_Short problem_
Reproduce all of the material below, changing every "click coordinates" to "tap coordinates" and leaving everything else as it is.

Records for locating displayed items:
>>
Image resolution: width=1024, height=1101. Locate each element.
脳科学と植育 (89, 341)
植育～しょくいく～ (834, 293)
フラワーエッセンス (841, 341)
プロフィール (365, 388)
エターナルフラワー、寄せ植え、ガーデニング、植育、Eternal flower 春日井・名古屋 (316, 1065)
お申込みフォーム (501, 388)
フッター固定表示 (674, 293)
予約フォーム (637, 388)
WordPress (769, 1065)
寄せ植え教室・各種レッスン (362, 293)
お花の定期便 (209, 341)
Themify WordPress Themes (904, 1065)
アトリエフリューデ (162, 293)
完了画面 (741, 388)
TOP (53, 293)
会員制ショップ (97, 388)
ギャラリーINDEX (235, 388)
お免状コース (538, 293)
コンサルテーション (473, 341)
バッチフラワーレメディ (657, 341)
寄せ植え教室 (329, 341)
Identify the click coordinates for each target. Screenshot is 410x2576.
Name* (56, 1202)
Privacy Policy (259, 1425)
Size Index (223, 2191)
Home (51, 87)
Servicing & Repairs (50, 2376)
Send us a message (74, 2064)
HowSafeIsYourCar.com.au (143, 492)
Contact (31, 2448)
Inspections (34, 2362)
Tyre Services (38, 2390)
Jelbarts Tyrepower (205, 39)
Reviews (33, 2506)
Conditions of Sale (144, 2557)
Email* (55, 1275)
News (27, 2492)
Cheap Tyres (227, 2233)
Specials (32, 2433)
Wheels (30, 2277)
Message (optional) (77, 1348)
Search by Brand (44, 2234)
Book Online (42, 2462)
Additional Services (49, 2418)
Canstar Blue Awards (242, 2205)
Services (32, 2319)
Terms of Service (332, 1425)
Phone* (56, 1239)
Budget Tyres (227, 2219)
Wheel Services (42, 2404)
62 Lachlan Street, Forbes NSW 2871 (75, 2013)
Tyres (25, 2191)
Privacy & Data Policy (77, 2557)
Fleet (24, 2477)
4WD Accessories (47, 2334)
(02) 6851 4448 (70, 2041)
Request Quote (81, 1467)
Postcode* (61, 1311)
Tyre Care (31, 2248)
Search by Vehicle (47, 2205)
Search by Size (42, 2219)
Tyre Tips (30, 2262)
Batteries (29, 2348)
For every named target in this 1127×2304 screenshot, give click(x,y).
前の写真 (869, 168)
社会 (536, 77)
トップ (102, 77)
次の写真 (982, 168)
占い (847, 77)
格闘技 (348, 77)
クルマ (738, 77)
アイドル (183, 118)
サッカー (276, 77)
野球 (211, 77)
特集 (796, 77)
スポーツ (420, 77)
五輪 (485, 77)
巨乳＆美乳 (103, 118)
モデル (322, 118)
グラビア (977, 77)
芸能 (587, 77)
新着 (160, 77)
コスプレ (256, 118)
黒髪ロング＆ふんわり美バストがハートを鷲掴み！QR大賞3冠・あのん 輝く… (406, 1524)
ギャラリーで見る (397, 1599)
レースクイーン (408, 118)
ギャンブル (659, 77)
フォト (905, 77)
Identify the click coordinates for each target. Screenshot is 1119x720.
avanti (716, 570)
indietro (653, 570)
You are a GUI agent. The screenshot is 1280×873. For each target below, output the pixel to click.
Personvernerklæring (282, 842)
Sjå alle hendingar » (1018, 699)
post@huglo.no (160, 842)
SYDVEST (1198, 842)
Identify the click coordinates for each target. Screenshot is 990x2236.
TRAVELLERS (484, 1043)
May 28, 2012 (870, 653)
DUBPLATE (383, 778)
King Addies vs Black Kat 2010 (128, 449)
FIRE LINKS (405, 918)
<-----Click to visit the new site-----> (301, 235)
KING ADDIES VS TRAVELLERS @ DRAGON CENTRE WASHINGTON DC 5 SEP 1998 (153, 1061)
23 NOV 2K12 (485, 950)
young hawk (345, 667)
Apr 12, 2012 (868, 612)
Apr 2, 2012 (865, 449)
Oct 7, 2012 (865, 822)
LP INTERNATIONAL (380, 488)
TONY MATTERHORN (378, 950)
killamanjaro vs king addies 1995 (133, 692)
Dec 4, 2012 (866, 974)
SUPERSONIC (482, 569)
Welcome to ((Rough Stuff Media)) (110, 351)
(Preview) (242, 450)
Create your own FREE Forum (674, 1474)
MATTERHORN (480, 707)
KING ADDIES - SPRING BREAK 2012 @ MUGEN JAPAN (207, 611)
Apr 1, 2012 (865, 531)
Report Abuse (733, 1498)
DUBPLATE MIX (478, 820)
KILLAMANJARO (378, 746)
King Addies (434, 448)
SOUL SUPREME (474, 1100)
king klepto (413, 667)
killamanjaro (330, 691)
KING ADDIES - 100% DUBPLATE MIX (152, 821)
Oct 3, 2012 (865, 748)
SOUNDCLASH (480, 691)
<<
_Answer to the task_
Image resolution: width=1024, height=1101. Locate each element.
脳科学と植育 (89, 341)
植育～しょくいく～ (834, 293)
フラワーエッセンス (841, 341)
プロフィール (365, 388)
エターナルフラワー、寄せ植え、ガーデニング、植育、Eternal flower 春日井・名古屋 (316, 1065)
お申込みフォーム (501, 388)
フッター固定表示 (674, 293)
予約フォーム (637, 388)
WordPress (769, 1065)
寄せ植え教室・各種レッスン (362, 293)
お花の定期便 (209, 341)
Themify WordPress Themes (904, 1065)
アトリエフリューデ (162, 293)
完了画面 (741, 388)
TOP (53, 293)
会員制ショップ (97, 388)
ギャラリーINDEX (235, 388)
お免状コース (538, 293)
コンサルテーション (473, 341)
バッチフラワーレメディ (657, 341)
寄せ植え教室 (329, 341)
Identify the tap coordinates for each target. Screenshot is 410x2576.
Name* (56, 1202)
Privacy Policy (259, 1425)
Size Index (223, 2191)
Home (51, 87)
Servicing & Repairs (50, 2376)
Send us a message (74, 2064)
HowSafeIsYourCar.com.au (143, 492)
Contact (31, 2448)
Inspections (34, 2362)
Tyre Services (38, 2390)
Jelbarts Tyrepower (205, 39)
Reviews (33, 2506)
Conditions of Sale (144, 2557)
Email* (55, 1275)
News (27, 2492)
Cheap Tyres (227, 2233)
Specials (32, 2433)
Wheels (30, 2277)
Message (optional) (77, 1348)
Search by Brand (44, 2234)
Book Online (42, 2462)
Additional Services (49, 2418)
Canstar Blue Awards (242, 2205)
Services (32, 2319)
Terms of Service (332, 1425)
Phone* (56, 1239)
Budget Tyres (227, 2219)
Wheel Services (42, 2404)
62 Lachlan Street, Forbes NSW 2871 (75, 2013)
Tyres (25, 2191)
Privacy & Data Policy (77, 2557)
Fleet (24, 2477)
4WD Accessories (47, 2334)
(02) 6851 4448 (70, 2041)
Request Quote (81, 1467)
Postcode* (61, 1311)
Tyre Care (31, 2248)
Search by Vehicle (47, 2205)
Search by Size (42, 2219)
Tyre Tips (30, 2262)
Batteries (29, 2348)
For every named target in this 1127×2304 screenshot, give click(x,y).
前の写真 (869, 168)
社会 (536, 77)
トップ (102, 77)
次の写真 (982, 168)
占い (847, 77)
格闘技 (348, 77)
クルマ (738, 77)
アイドル (183, 118)
サッカー (276, 77)
野球 (211, 77)
特集 (796, 77)
スポーツ (420, 77)
五輪 (485, 77)
巨乳＆美乳 (103, 118)
モデル (322, 118)
グラビア (977, 77)
芸能 (587, 77)
新着 (160, 77)
コスプレ (256, 118)
黒髪ロング＆ふんわり美バストがハートを鷲掴み！QR大賞3冠・あのん 輝く… (406, 1524)
ギャラリーで見る (397, 1599)
レースクイーン (408, 118)
ギャンブル (659, 77)
フォト (905, 77)
Identify the tap coordinates for each target. Screenshot is 1119x720.
avanti (716, 570)
indietro (653, 570)
You are a GUI agent. The screenshot is 1280×873. For each target below, output the pixel to click.
Personvernerklæring (282, 842)
Sjå alle hendingar » (1018, 699)
post@huglo.no (160, 842)
SYDVEST (1198, 842)
Identify the tap coordinates for each target. Screenshot is 990x2236.
TRAVELLERS (484, 1043)
May 28, 2012 (870, 653)
DUBPLATE (383, 778)
King Addies vs Black Kat 2010 (128, 449)
FIRE LINKS (405, 918)
<-----Click to visit the new site-----> (301, 235)
KING ADDIES VS TRAVELLERS @ DRAGON CENTRE WASHINGTON DC 5 SEP 1998 (153, 1061)
23 NOV 2K12 (485, 950)
young hawk (345, 667)
Apr 12, 2012 (868, 612)
Apr 2, 2012 (865, 449)
Oct 7, 2012 (865, 822)
LP INTERNATIONAL (380, 488)
TONY MATTERHORN (378, 950)
killamanjaro vs king addies 1995 (133, 692)
Dec 4, 2012 (866, 974)
SUPERSONIC (482, 569)
Welcome to ((Rough Stuff Media)) (110, 351)
(Preview) (242, 450)
Create your own FREE Forum (674, 1474)
MATTERHORN (480, 707)
KING ADDIES - SPRING BREAK 2012 @ MUGEN JAPAN (207, 611)
Apr 1, 2012 (865, 531)
Report Abuse (733, 1498)
DUBPLATE MIX (478, 820)
KILLAMANJARO (378, 746)
King Addies (434, 448)
SOUL SUPREME (474, 1100)
king klepto (413, 667)
killamanjaro (330, 691)
KING ADDIES - 100% DUBPLATE MIX (152, 821)
Oct 3, 2012 (865, 748)
SOUNDCLASH (480, 691)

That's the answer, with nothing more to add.